The Don Chedi Monument (พระบรมราชานุสรณ์ดอนเดจีย์, ) is a royal memorial Don Chedi district , Suphan Buri province, Thailand, built to commemorate King Naresuan of Ayutthaya's legendary 1593 victorious elephant duel over the Burmese uparaja Mingyi Swa in the battle of Nong Sarai. It was built on the site of a ruined chedi (stupa), believed to have originally been erected by Naresuan, and comprises a new chedi covering the ruins, and a statue of Naresuan mounted on his war elephant.

The search for the site's location was initiated by the historian Prince Damrong Rajanubhab following the discovery of the Luang Prasoet Chronicle, which identified the site of the duel as a place called Nong Sarai. The ruins were discovered by the Governor of Suphan Buri in 1913, and King Vajiravudh made a pilgrimage to the site in January 1914. Plans were made to build a new chedi to house the ruins, but this was shelved due to the poor economy. The project was later revived in 1950 by the government of Plaek Pibulsonggram, and the memorial, with the new chedi and the royal statue designed by Silpa Birasri, was opened in 1959 during the government of Sarit Thanarat.

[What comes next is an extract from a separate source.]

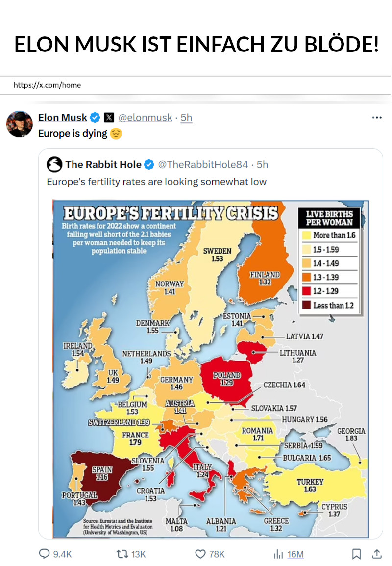
Task: Open view analytics icon showing 16M
Action: point(278,554)
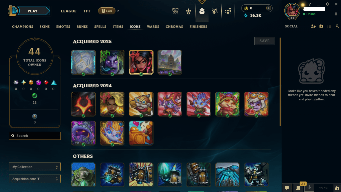This screenshot has height=192, width=341.
Task: Switch to the Chromas tab
Action: [x=174, y=26]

The identification of the site has been disputed, most significantly by proponents of a different site in Kanchanaburi province's Phanom Thuan district. The debate gained national attention around 1972–1973, but was shut down as the country slid back into dictatorship following the 6 October 1976 massacre. Other dissenters question the existence of a historical stupa altogether, citing either disagreement between sources or the fact that the historicity of the duel itself is disputed by Burmese chronicles.